This Game Boy doesn’t need batteries, but shuts off every 10 seconds
The original Game Boy from 1989 was an iconic handheld console but, as anyone who owned one will tell you, it required a steady stream of batteries to keep running. Now, a team of researchers at Northwestern University and Delft University of Technology have developed a new take on the classic console, replacing its array of four AA batteries with a set of five rows of solar panels and buttons that harvest power as you play.
The Engage, as the team have called their device, is theoretically capable of being used to play any game made for the original Game Boy, and it’s even got a slot on its back if you want to insert an original game cartridge. It’s about the size of a paperback book, but as CNET reports, it only weighs half as much as the original handheld.
It also comes with a host of limitations. It doesn’t have sound for one thing, and its LCD screen is absolutely tiny. Oh, and it also tends to shut off every 10 seconds or so. It’s difficult to harvest enough power to stay on continuously, so the Engage is built to be able to shut down and come back to life with the mash of a button without losing any progress (a surprisingly difficult feat). The amount of time it can stay on for reportedly varies by game. Tetris can survive a little longer than Super Mario Land, for example. And apparently Pokémon Blue, with its larger memory requirements and minimal button presses to supply power, is a bit of a nightmare.

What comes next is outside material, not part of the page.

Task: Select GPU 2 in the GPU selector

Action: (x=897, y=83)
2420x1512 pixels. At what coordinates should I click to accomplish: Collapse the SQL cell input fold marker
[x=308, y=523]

Suffice it to say that this wouldn’t be a great way to re-visit the Game Boy’s classic library of games, but that’s not really the point. The Engage is instead meant as a research project: a way to explore how future games consoles could be made to be more sustainable and environmentally friendly. Not only do consoles draw a lot of power, but modern batteries use lithium, a rare earth mineral which has significant environmental costs to mine.
“We kind of need radical, crazy approaches,” Josiah Hester, one of the co-creators of the project, tells CNET, “One of the radical things we could do is completely rethink how we build these devices by throwing the batteries away.”